Help...I need to be in Cambridge tomorrow...I was going with a friend and either of would have driven but she is now poorly ..  Train price is almost £40 which I don't want to pay. There is no national express service either. What are my options ??? Last option will be me driving but I really really don't want to do ....tooo scared and will have a hangover on the Sunday. I will travelling from around the B'ham area....


----------



## baldrick (Aug 17, 2007)

megabus to london and then train to cam?

the train bit shouldn't cost too much i wouldn't have thought.


----------



## Fruitloop (Aug 17, 2007)

You can probably get a non-direct coach via Peterborough or MK, but it will suck.


----------



## Kanda (Aug 17, 2007)

National Express's coach service number, 314 between Cambridge and Birmingham.

Or is it suspended or something?

or:http://www.nationalexpress.com/bp/v...074AA180820071245180820071650NX1808305O0900NA


----------



## moonsi til (Aug 17, 2007)

I gotta be there by a certain time....for a organised hen party thing...will check out the Mega bus...then train back up thing..


----------



## Kanda (Aug 17, 2007)

or..

Train to MK (1hr)
Coach MK to Cambridge 1hr 45m

http://www.nationalexpress.com/bp/b2.cfm?id=99564177


----------



## moonsi til (Aug 17, 2007)

Ideally i need to be with my friends by 2pm...cos we have an activity at 3..I feel like weeping..I just don't need this stress...and on top of that my outfit did not arrive from Ebay perhaps due to the postal backlog...

Not sure what Im gonna do...I want to keep my costs down also....(where the weeping face)...

...thanks for replies...they have been most helpful..


----------



## Kanda (Aug 17, 2007)

It's a pretty straight forward drive, Motorway and Dual carriageway most of the way.


----------



## moonsi til (Aug 17, 2007)

Kanda said:
			
		

> It's a pretty straight forward drive, Motorway and Dual carriageway most of the way.




Yep...that's what Im afraid of...only ever been on the M54 on my own before. Im resigned to doing the journey...gonna set off about half nine tomorrow. To make matters worse I just checked my email invite and it said to be there for 6pm tonight although TBH not sure if I could have done (but I would have got a lift)....and did I mention my outfits not here ?


----------



## Kanda (Aug 17, 2007)

Go cross country through Coventry then, avoid the motorway and pick up the A14 (think it's the A14). 

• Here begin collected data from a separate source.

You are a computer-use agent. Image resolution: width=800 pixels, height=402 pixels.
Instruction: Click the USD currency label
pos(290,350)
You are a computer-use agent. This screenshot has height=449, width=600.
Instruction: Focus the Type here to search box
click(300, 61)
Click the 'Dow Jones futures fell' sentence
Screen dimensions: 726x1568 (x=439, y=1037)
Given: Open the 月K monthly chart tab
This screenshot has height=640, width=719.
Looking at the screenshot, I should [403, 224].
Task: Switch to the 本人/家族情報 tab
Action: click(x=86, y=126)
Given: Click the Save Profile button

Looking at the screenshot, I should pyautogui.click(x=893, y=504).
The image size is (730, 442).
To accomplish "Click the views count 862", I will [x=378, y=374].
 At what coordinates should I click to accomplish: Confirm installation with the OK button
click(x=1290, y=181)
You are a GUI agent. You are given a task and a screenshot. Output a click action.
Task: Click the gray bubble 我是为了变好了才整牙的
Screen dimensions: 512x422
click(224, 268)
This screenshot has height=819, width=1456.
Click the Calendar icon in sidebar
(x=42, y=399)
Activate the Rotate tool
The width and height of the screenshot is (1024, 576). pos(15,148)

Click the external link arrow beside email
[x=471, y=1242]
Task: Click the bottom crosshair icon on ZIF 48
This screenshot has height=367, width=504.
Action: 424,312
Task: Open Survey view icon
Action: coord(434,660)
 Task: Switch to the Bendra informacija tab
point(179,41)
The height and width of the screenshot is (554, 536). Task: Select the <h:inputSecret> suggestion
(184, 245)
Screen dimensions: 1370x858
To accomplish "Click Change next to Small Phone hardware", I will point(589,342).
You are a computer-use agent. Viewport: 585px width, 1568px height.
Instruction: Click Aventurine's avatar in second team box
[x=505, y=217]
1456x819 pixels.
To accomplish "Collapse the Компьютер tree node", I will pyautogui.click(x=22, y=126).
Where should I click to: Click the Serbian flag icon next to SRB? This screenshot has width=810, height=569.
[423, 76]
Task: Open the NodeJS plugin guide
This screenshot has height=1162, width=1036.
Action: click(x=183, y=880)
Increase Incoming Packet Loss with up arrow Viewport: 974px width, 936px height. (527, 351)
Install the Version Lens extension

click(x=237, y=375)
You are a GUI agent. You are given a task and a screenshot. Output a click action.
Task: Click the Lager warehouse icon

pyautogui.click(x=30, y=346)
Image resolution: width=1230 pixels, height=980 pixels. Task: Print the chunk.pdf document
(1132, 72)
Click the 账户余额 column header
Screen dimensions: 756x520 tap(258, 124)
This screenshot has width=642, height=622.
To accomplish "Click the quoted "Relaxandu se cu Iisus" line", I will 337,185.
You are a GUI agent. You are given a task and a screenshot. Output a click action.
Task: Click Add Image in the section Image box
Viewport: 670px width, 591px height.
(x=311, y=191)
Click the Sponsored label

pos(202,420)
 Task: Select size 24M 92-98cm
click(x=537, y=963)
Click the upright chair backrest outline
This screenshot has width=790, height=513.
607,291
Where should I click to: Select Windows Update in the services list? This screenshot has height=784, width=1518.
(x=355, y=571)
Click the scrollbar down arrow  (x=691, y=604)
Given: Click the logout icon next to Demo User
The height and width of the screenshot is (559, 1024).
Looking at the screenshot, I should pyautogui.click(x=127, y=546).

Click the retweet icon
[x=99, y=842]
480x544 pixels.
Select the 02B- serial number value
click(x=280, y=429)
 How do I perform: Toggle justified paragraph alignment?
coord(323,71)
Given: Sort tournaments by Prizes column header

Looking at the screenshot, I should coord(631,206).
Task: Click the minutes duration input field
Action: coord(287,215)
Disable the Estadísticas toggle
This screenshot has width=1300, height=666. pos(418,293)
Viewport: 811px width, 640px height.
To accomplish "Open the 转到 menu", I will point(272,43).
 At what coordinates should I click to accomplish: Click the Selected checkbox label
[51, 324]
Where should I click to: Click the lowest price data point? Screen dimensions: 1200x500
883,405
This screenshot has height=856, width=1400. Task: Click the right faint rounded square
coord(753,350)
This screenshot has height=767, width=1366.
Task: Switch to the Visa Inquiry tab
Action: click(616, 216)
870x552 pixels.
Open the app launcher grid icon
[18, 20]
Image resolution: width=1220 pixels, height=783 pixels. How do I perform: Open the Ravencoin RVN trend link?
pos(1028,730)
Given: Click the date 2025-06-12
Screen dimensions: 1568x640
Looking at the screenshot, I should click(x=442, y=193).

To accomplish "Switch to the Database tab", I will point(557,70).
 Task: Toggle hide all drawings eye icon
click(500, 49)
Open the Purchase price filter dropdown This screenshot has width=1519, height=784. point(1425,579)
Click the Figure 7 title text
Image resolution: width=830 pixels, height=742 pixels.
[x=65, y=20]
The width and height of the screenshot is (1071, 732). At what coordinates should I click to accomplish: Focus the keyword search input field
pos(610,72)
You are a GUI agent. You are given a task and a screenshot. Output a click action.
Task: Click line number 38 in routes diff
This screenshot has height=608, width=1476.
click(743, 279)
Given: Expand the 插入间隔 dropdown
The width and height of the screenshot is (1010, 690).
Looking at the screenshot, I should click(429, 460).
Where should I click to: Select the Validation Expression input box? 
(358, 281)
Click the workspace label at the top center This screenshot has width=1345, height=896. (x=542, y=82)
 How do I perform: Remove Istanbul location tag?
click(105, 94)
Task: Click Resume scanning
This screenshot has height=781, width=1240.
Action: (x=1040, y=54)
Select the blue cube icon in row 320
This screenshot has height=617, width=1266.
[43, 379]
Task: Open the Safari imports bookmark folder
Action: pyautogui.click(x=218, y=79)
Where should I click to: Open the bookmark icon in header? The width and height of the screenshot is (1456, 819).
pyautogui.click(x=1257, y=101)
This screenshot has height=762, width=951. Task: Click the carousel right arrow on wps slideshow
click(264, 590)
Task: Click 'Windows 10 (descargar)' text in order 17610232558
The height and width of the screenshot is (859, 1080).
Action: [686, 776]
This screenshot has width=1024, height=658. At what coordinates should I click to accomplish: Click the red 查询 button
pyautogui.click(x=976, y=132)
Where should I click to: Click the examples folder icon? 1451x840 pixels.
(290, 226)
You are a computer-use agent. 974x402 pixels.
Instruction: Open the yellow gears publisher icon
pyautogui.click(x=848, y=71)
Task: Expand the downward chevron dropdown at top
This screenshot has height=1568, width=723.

Think it will only take about 2 hours, so you can wait for tomorrows post?


----------



## moonsi til (Aug 17, 2007)

There will be no getting drunk for me tonight... ! think I am going to brave the motorway (gotta be done sometime) ...plan is to be outside fancy dress shop at 9am...and try and sort out something. Since we are doing a 'Go Ape' activity the theme is kinda Lara Croft...I ordered an ace gun belt thing from ebay...and Im gutted...


----------